3.       On investigation the appellant was apprehended and then was reported upon by the police to face the trial for the above said offence. At trial the appellant did not plead guilty to the charge and prosecution to prove it, examined in all seven witnesses including complainant SIP Ghulam Sarwar and then closed the side.

4.       The appellant in his statement recorded u/s 342 Cr.P.C denied the prosecution allegation by pleading innocence by stating that he has been involved in this case falsely by the police only to show its efficiency. However appellant did not examine anyone in his defence or himself on oath to disprove the charge.

5.       On evaluation of evidence so produced by the prosecution, learned trial Court convicted and sentenced the appellant as detailed above by way of impugned judgment.

6.       It is contended by learned counsel for the appellant that the appellant being innocent has been involved in this case falsely by the police only to show its efficiency; it was night time incident, therefore the identity of appellant was doubtful, PC Zulfiquar Ali has reported his arrival at hospital with delay of about 08 days, which has not been explained plausibly by the prosecution and evidence of the prosecution witnesses being doubtful in its character has been believed by learned trial Court without assigning cogent reasons. By contending so he sought for acquittal of the appellant.

7.       Learned APG for the State by supporting the impugned judgment has sought for dismissal of instant appeal by contending that the prosecution has been able to prove its case against the appellant beyond shadow of doubt.

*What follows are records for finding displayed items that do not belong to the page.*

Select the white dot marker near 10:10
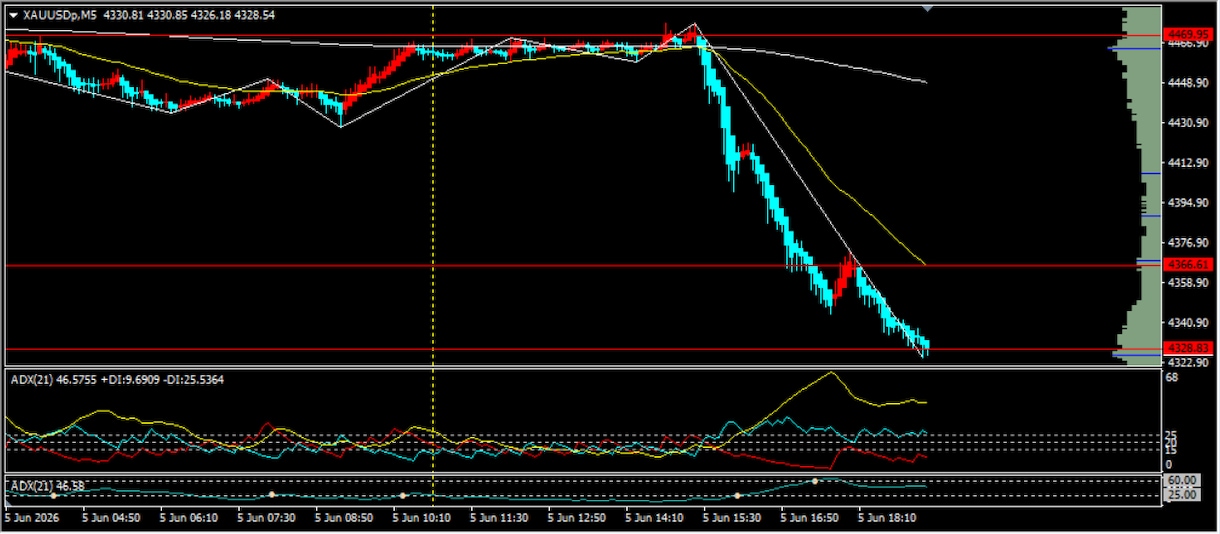The image size is (1220, 534). click(403, 495)
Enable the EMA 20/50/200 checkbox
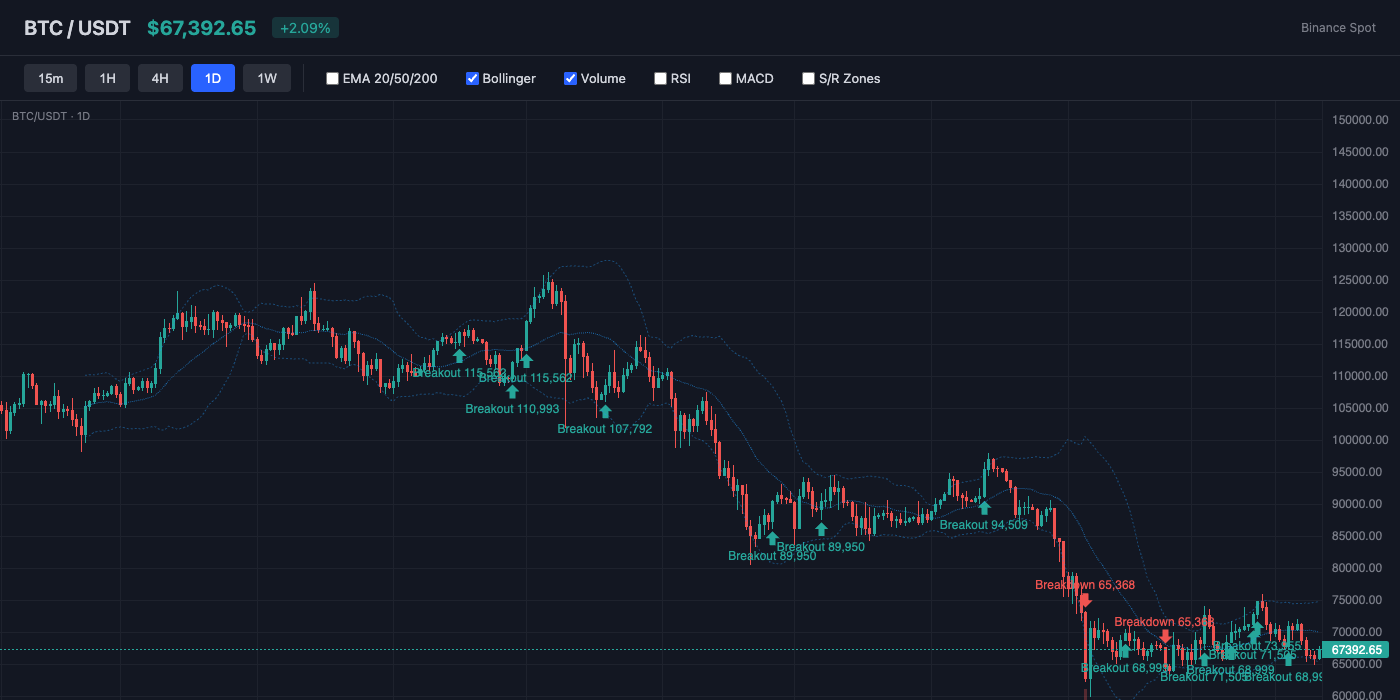 point(332,78)
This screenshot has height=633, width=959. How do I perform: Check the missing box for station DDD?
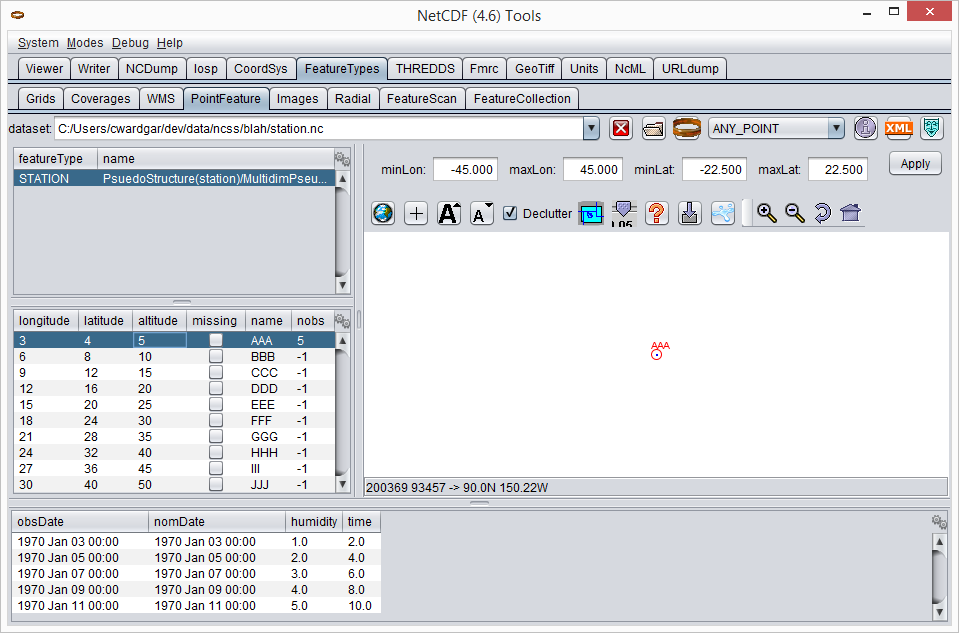click(216, 388)
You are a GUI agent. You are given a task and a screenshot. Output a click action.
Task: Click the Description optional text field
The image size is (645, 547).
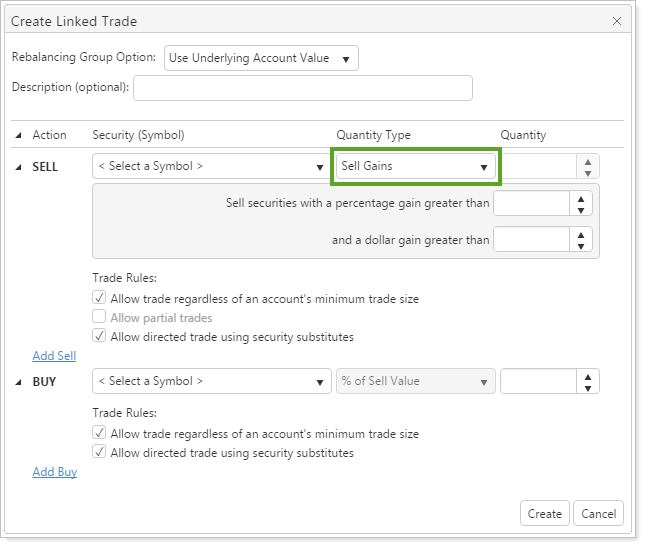[302, 88]
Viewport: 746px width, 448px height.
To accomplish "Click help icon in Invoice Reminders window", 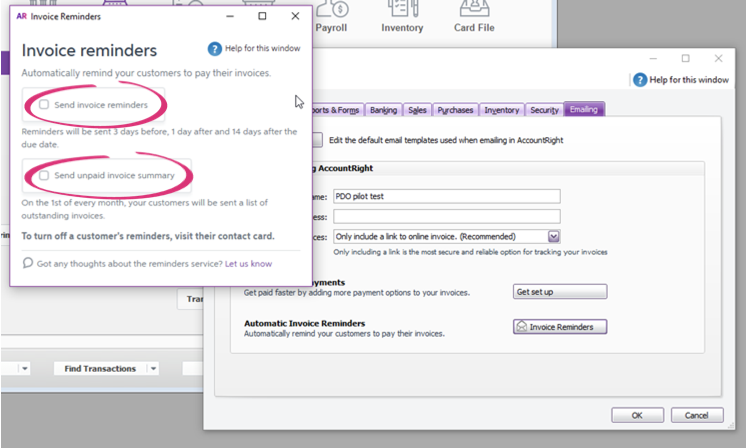I will (214, 49).
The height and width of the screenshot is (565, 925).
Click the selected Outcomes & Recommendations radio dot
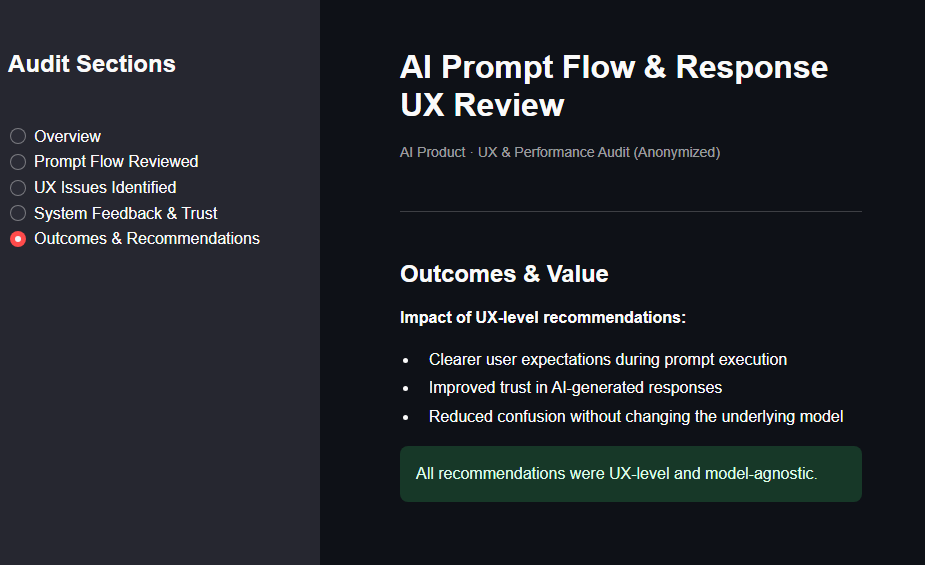(x=18, y=239)
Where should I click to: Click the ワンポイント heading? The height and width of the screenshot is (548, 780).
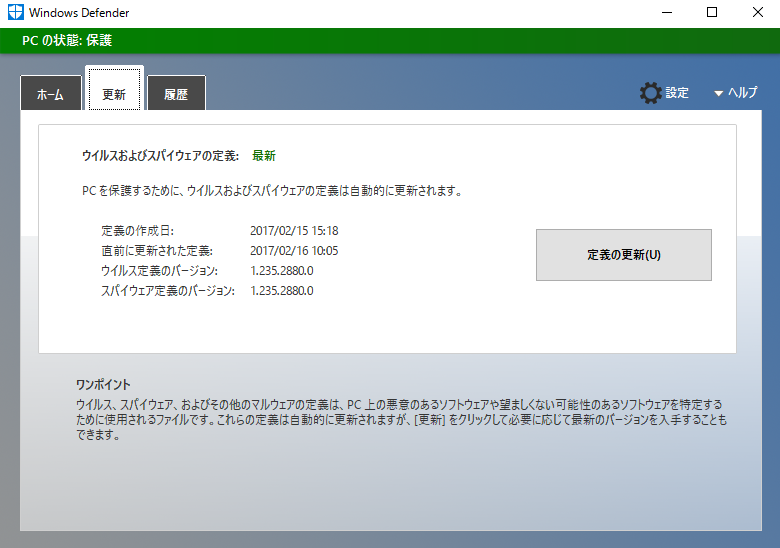pos(103,385)

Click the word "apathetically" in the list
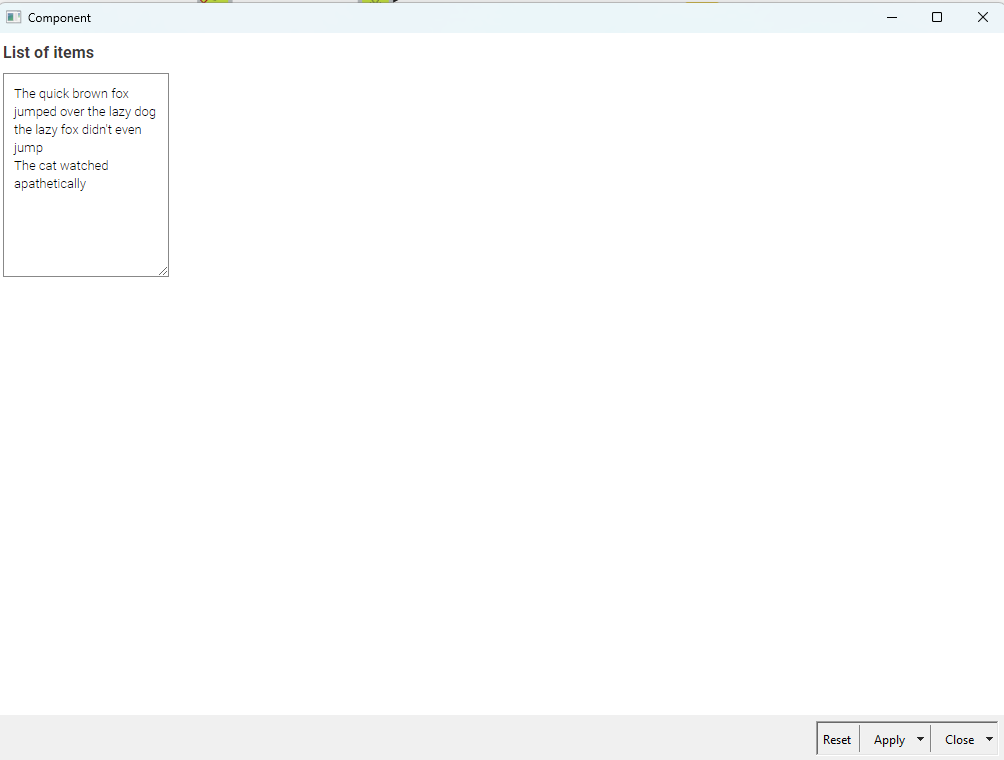50,184
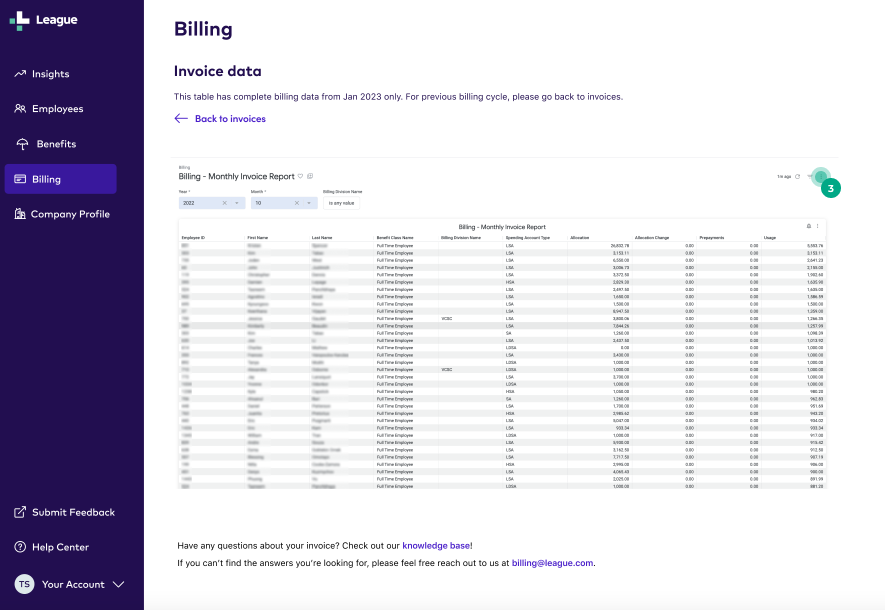
Task: Open the highlighted three-dot menu near 1m ago
Action: pyautogui.click(x=821, y=176)
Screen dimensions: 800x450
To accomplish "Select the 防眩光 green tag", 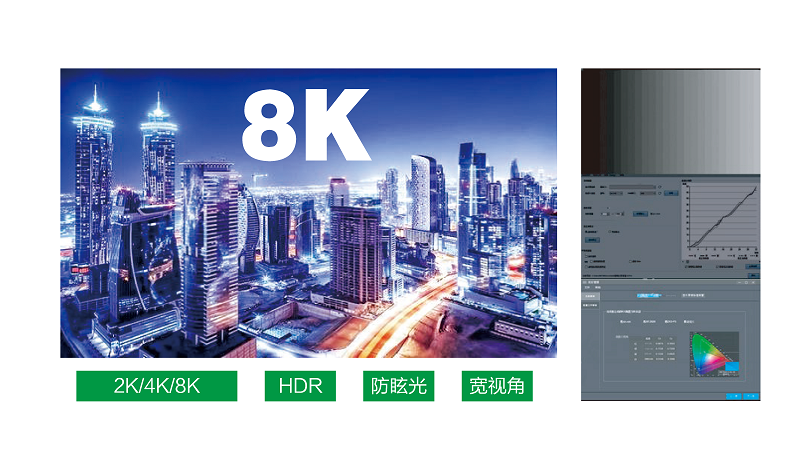I will coord(398,386).
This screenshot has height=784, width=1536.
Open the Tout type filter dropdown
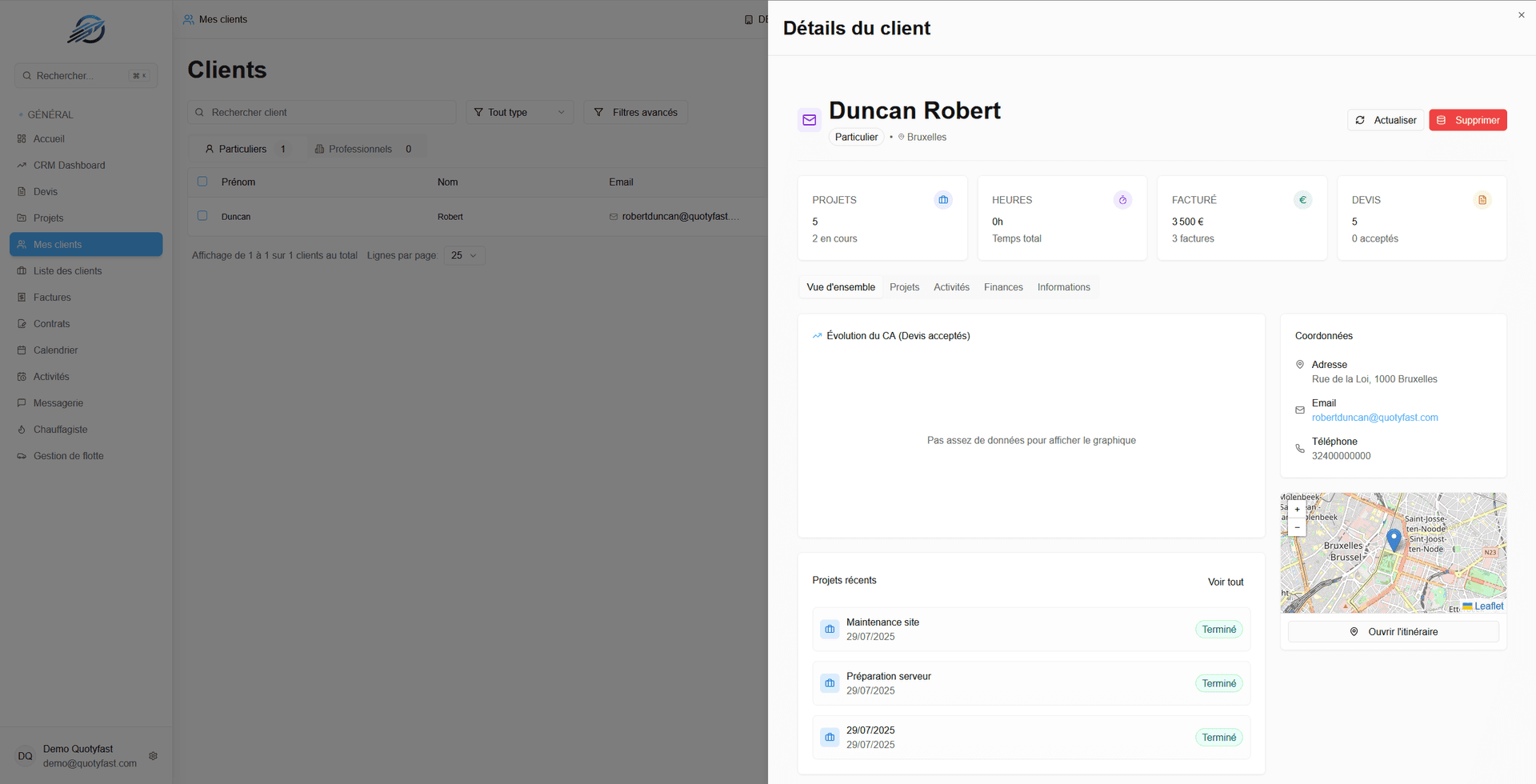coord(519,112)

8.       We have considered the above arguments and perused the record.

9.       There is no independent witness to the incident. Nothing has been brought on record, which may suggest that the culprits were known to the complainant or his witnesses prior to the incident, therefore, the identity of the culprits including appellant with their parentage that too at night time under the light of police mobile is appearing to be strange and doubtful. Injuries to PC Zulfiquar Ali have not been attributed to any of the culprit specifically. He as per prosecution has sustained injuries on 08-03-2015, but as per medical officer Dr. Niaz Hussain has reported his arrival at Hospital for examination of his injuries, treatment and certificate on 16-03-2015. It was with delay of about 08 days to the incident. Where he was for about 08 days? It is not explained plausibly by the prosecution, which has made the allegation of sustaining fire shot injuries by PC Zulfiquar Ali during course of incident to be doubtful. PC Zulfiquar Ali died when was to have been cross examined by the appellant. His death though was natural yet has deprived the appellant of his valuable right of cross examination. None has been robbed. Nothing incriminating has been secured from the appellant, even after his arrest, which too appears to be significant.

10.     Over all discussion involved a conclusion that the prosecution has not been able to prove its case against the appellant beyond shadow of doubt and to such benefit he is found to be entitled.

11.               In case of Faheem Ahmed Farooqi Vs. The State (2008 SCMR 1572), It has been held by Hon’ble Apex Court that;

“Single infirmity creating reasonable doubt in the mind of a reasonable and prudent mind regarding the truth of the charge makes the whole case doubtful.”

12.               For what has been discussed above, the conviction and sentence awarded to the appellant together with impugned judgment are set aside. Consequently, the appellant is acquitted of the offence for which he was charged, tried and convicted by learned trial Court. The appellant is in custody, he shall be released forthwith in the present case, if he is no more required in any other custody case.

13.               The instant Crl. Jail Appeal is allowed accordingly.